Testing the Multi-Turn Pipeline

We didn't trust the system until we had tests at every layer. The hint injection API got 64 unit tests: edge cases for empty hints, multiple hints per turn, malformed conversation structures. The benchmark configurations got 16 parametrized tests—different suites, different call limits, different turn counts—to ensure we never again ship a config that silently fails. The multi-turn runner got 8 integration tests: run a known task, verify state persists, verify hints are injected, verify the runner cleans up on failure.

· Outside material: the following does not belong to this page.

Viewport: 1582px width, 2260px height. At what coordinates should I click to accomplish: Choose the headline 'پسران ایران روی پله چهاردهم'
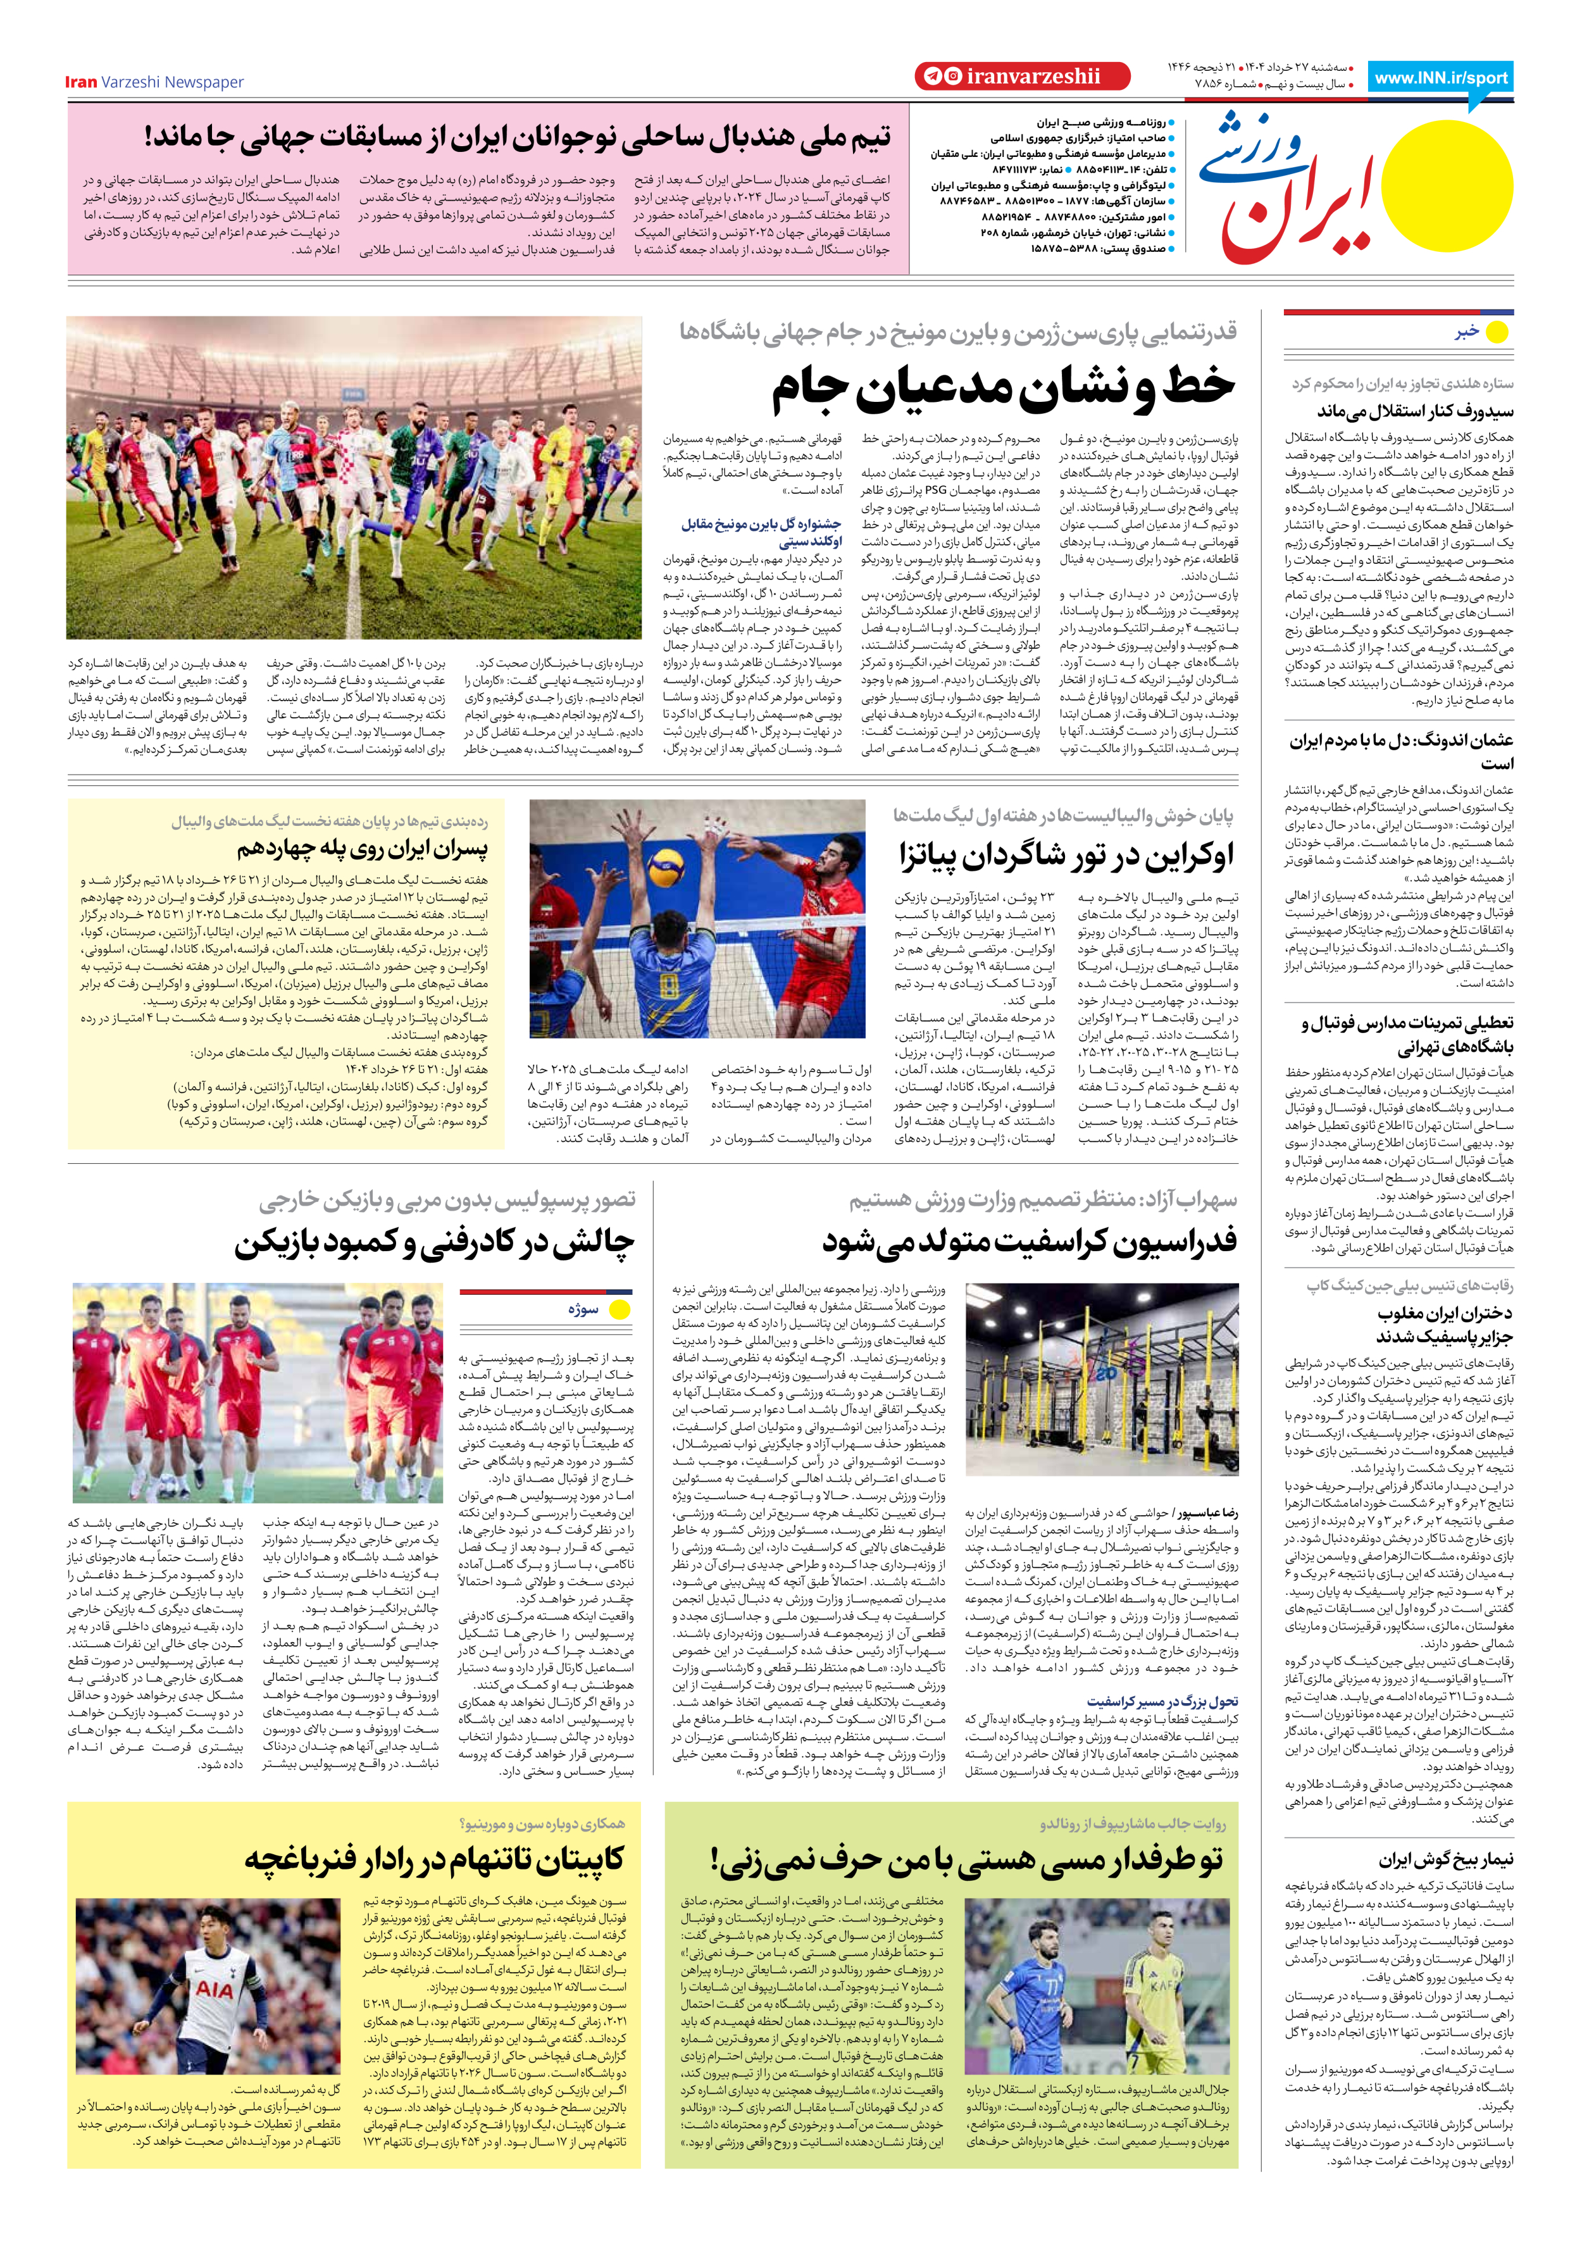pyautogui.click(x=361, y=849)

The parametrized config tests were the ones that would have caught the call limit bug. We added them after the incident. Now every config change runs through a matrix of scenarios. If a config produces zero patches in our test harness, the test fails. That's the kind of invariant that prevents regression.

What We Learned

Multi-turn evaluation isn't single-turn evaluation run multiple times. It requires persistent state, conversational hint delivery, and configs that match the workload. The engineering decisions—inject hints as messages, maintain one environment per task, validate configs with parametrized tests—came from watching the system fail and understanding why. The result is an evaluation platform that can measure iterative reasoning, not just one-shot problem solving. That distinction matters for building agents that debug, refine, and improve—the way humans actually write code.

Tech stack: Python, Docker, YAML configs, pytest for unit and parametrized tests.